Dataset records
◇ ◇ ◇ ◇ ◇ ◇ ◇
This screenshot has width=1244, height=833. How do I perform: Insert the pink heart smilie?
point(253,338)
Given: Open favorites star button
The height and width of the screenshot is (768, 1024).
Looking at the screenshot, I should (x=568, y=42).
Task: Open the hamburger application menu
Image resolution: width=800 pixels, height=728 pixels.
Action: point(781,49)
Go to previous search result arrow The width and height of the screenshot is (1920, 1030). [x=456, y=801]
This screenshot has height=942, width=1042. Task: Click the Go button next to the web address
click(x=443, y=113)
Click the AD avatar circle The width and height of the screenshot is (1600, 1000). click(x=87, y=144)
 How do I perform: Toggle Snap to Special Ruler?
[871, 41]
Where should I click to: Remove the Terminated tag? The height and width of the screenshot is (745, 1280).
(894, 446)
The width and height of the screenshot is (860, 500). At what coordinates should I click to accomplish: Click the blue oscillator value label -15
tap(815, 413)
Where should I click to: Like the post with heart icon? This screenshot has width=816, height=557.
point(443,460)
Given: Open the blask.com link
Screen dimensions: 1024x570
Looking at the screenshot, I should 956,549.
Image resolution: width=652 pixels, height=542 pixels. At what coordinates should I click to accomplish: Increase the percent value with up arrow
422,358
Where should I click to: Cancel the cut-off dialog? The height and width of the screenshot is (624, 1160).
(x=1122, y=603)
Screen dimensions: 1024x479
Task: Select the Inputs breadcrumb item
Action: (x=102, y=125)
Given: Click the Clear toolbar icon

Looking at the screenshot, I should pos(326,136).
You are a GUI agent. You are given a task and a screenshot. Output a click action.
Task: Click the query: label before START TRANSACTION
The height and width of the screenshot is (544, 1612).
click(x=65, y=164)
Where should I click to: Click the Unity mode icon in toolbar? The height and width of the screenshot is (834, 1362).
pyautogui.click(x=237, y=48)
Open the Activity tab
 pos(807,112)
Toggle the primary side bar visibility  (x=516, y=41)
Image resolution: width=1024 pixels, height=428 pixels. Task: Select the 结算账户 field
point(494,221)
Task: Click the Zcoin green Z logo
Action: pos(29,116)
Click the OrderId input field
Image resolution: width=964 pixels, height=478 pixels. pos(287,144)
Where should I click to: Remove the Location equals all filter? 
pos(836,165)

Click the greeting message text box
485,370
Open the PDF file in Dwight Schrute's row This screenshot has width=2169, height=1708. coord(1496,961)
◇ ◇ ◇ ◇ ◇ ◇ ◇
**Try it**: Keep every word the same and copy out all of the entries.

**Response to this exercise**:
This screenshot has width=1244, height=833. How do I perform: Insert the pink heart smilie?
point(253,338)
Given: Open favorites star button
The height and width of the screenshot is (768, 1024).
Looking at the screenshot, I should (x=568, y=42).
Task: Open the hamburger application menu
Image resolution: width=800 pixels, height=728 pixels.
Action: point(781,49)
Go to previous search result arrow The width and height of the screenshot is (1920, 1030). [x=456, y=801]
This screenshot has height=942, width=1042. Task: Click the Go button next to the web address
click(x=443, y=113)
Click the AD avatar circle The width and height of the screenshot is (1600, 1000). click(x=87, y=144)
 How do I perform: Toggle Snap to Special Ruler?
[871, 41]
Where should I click to: Remove the Terminated tag? The height and width of the screenshot is (745, 1280).
(894, 446)
The width and height of the screenshot is (860, 500). At what coordinates should I click to accomplish: Click the blue oscillator value label -15
tap(815, 413)
Where should I click to: Like the post with heart icon? This screenshot has width=816, height=557.
point(443,460)
Given: Open the blask.com link
Screen dimensions: 1024x570
Looking at the screenshot, I should 956,549.
Image resolution: width=652 pixels, height=542 pixels. At what coordinates should I click to accomplish: Increase the percent value with up arrow
422,358
Where should I click to: Cancel the cut-off dialog? The height and width of the screenshot is (624, 1160).
(x=1122, y=603)
Screen dimensions: 1024x479
Task: Select the Inputs breadcrumb item
Action: (x=102, y=125)
Given: Click the Clear toolbar icon

Looking at the screenshot, I should pos(326,136).
You are a GUI agent. You are given a task and a screenshot. Output a click action.
Task: Click the query: label before START TRANSACTION
The height and width of the screenshot is (544, 1612).
click(x=65, y=164)
Where should I click to: Click the Unity mode icon in toolbar? The height and width of the screenshot is (834, 1362).
pyautogui.click(x=237, y=48)
Open the Activity tab
 pos(807,112)
Toggle the primary side bar visibility  (x=516, y=41)
Image resolution: width=1024 pixels, height=428 pixels. Task: Select the 结算账户 field
point(494,221)
Task: Click the Zcoin green Z logo
Action: pos(29,116)
Click the OrderId input field
Image resolution: width=964 pixels, height=478 pixels. pos(287,144)
Where should I click to: Remove the Location equals all filter? 
pos(836,165)

Click the greeting message text box
485,370
Open the PDF file in Dwight Schrute's row This screenshot has width=2169, height=1708. coord(1496,961)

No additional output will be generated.